(Data on locating visible targets)

● ● ● ●

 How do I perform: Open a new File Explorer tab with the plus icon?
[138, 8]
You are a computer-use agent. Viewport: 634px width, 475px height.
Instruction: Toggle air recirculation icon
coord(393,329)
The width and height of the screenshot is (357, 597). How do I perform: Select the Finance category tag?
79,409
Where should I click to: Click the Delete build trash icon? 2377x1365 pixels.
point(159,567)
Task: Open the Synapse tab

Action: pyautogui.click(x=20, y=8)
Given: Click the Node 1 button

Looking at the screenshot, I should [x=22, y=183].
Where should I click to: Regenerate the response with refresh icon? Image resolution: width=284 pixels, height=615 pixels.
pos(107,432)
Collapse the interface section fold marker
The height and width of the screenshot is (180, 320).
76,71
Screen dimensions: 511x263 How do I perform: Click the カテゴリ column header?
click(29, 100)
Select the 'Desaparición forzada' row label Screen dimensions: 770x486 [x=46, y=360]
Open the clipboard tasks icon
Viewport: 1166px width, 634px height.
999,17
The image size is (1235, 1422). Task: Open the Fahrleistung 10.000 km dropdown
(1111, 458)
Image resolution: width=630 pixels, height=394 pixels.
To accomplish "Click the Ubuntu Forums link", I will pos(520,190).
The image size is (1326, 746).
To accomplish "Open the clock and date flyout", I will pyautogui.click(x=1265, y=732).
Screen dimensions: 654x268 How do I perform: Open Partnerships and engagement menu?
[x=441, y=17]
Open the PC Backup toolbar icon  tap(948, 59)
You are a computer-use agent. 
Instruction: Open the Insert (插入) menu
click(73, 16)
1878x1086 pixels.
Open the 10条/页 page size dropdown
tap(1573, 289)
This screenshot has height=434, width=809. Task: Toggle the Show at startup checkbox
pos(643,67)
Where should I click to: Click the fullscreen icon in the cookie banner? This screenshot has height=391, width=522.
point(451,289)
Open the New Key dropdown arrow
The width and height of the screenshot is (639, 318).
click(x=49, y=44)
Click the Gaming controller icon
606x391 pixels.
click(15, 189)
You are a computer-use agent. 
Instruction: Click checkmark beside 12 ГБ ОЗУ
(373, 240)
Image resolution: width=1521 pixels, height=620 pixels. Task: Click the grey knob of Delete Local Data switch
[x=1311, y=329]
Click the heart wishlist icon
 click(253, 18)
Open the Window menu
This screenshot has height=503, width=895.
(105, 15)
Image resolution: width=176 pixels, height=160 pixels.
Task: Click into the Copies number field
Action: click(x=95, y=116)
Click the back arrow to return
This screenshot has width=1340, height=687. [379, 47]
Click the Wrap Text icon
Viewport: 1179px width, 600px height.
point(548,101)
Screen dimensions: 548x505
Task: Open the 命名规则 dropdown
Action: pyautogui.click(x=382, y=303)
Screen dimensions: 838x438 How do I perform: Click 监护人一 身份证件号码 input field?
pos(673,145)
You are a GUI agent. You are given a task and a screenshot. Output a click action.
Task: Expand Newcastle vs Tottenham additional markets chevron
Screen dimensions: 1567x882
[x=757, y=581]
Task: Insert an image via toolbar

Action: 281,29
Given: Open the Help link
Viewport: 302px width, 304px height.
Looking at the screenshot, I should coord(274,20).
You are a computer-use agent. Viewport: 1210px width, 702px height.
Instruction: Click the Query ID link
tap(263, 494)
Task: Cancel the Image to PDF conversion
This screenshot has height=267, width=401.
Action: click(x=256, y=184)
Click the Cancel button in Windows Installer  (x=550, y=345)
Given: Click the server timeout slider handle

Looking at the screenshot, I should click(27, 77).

● ● ● ●

SET PROBLEM:
Print every one of the lines above again, word for word, without changing anything.

ANSWER TO THIS PROBLEM:
 How do I perform: Open a new File Explorer tab with the plus icon?
[138, 8]
You are a computer-use agent. Viewport: 634px width, 475px height.
Instruction: Toggle air recirculation icon
coord(393,329)
The width and height of the screenshot is (357, 597). How do I perform: Select the Finance category tag?
79,409
Where should I click to: Click the Delete build trash icon? 2377x1365 pixels.
point(159,567)
Task: Open the Synapse tab

Action: pyautogui.click(x=20, y=8)
Given: Click the Node 1 button

Looking at the screenshot, I should [x=22, y=183].
Where should I click to: Regenerate the response with refresh icon? Image resolution: width=284 pixels, height=615 pixels.
pos(107,432)
Collapse the interface section fold marker
The height and width of the screenshot is (180, 320).
76,71
Screen dimensions: 511x263 How do I perform: Click the カテゴリ column header?
click(29, 100)
Select the 'Desaparición forzada' row label Screen dimensions: 770x486 [x=46, y=360]
Open the clipboard tasks icon
Viewport: 1166px width, 634px height.
999,17
The image size is (1235, 1422). Task: Open the Fahrleistung 10.000 km dropdown
(1111, 458)
Image resolution: width=630 pixels, height=394 pixels.
To accomplish "Click the Ubuntu Forums link", I will pos(520,190).
The image size is (1326, 746).
To accomplish "Open the clock and date flyout", I will pyautogui.click(x=1265, y=732).
Screen dimensions: 654x268 How do I perform: Open Partnerships and engagement menu?
[x=441, y=17]
Open the PC Backup toolbar icon  tap(948, 59)
You are a computer-use agent. 
Instruction: Open the Insert (插入) menu
click(73, 16)
1878x1086 pixels.
Open the 10条/页 page size dropdown
tap(1573, 289)
This screenshot has height=434, width=809. Task: Toggle the Show at startup checkbox
pos(643,67)
Where should I click to: Click the fullscreen icon in the cookie banner? This screenshot has height=391, width=522.
point(451,289)
Open the New Key dropdown arrow
The width and height of the screenshot is (639, 318).
click(x=49, y=44)
Click the Gaming controller icon
606x391 pixels.
click(15, 189)
You are a computer-use agent. 
Instruction: Click checkmark beside 12 ГБ ОЗУ
(373, 240)
Image resolution: width=1521 pixels, height=620 pixels. Task: Click the grey knob of Delete Local Data switch
[x=1311, y=329]
Click the heart wishlist icon
 click(253, 18)
Open the Window menu
This screenshot has height=503, width=895.
(105, 15)
Image resolution: width=176 pixels, height=160 pixels.
Task: Click into the Copies number field
Action: click(x=95, y=116)
Click the back arrow to return
This screenshot has width=1340, height=687. [379, 47]
Click the Wrap Text icon
Viewport: 1179px width, 600px height.
point(548,101)
Screen dimensions: 548x505
Task: Open the 命名规则 dropdown
Action: pyautogui.click(x=382, y=303)
Screen dimensions: 838x438 How do I perform: Click 监护人一 身份证件号码 input field?
pos(673,145)
You are a GUI agent. You are given a task and a screenshot. Output a click action.
Task: Expand Newcastle vs Tottenham additional markets chevron
Screen dimensions: 1567x882
[x=757, y=581]
Task: Insert an image via toolbar

Action: 281,29
Given: Open the Help link
Viewport: 302px width, 304px height.
Looking at the screenshot, I should coord(274,20).
You are a computer-use agent. Viewport: 1210px width, 702px height.
Instruction: Click the Query ID link
tap(263, 494)
Task: Cancel the Image to PDF conversion
This screenshot has height=267, width=401.
Action: click(x=256, y=184)
Click the Cancel button in Windows Installer  (x=550, y=345)
Given: Click the server timeout slider handle

Looking at the screenshot, I should click(27, 77).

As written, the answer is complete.